> [Written instruction]
Copy every line of the listing below word for word, leaving the pictures out of your answer.

(Entries from a dataset)
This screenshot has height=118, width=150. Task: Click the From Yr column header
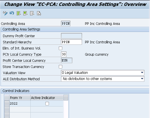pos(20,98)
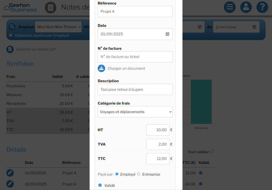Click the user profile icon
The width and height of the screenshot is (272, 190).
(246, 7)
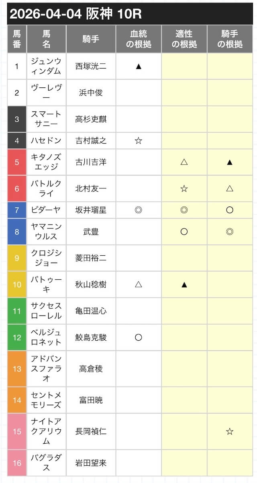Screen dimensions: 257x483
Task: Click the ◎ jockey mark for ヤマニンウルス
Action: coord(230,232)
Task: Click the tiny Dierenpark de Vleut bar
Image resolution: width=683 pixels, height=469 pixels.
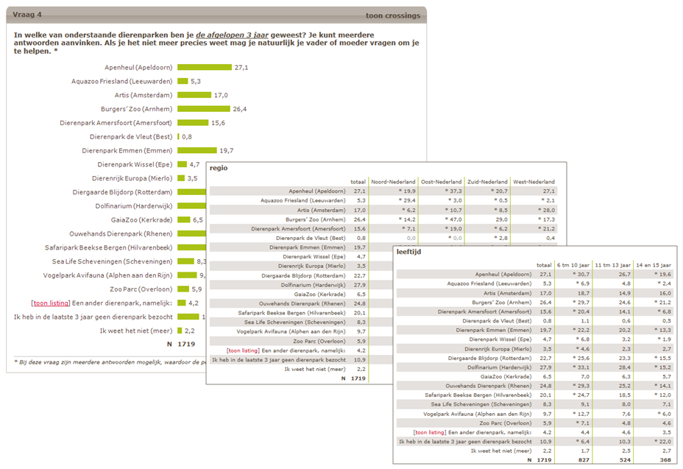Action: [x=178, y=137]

> [Answer to this task]
This screenshot has height=118, width=150. Task: Click the From Yr column header
pos(20,98)
Click the user profile icon
The width and height of the screenshot is (272, 190).
(246, 7)
Screen dimensions: 257x483
Task: Click the ◎ jockey mark for ヤマニンウルス
Action: coord(230,232)
Task: Click the tiny Dierenpark de Vleut bar
Image resolution: width=683 pixels, height=469 pixels.
Action: [x=178, y=137]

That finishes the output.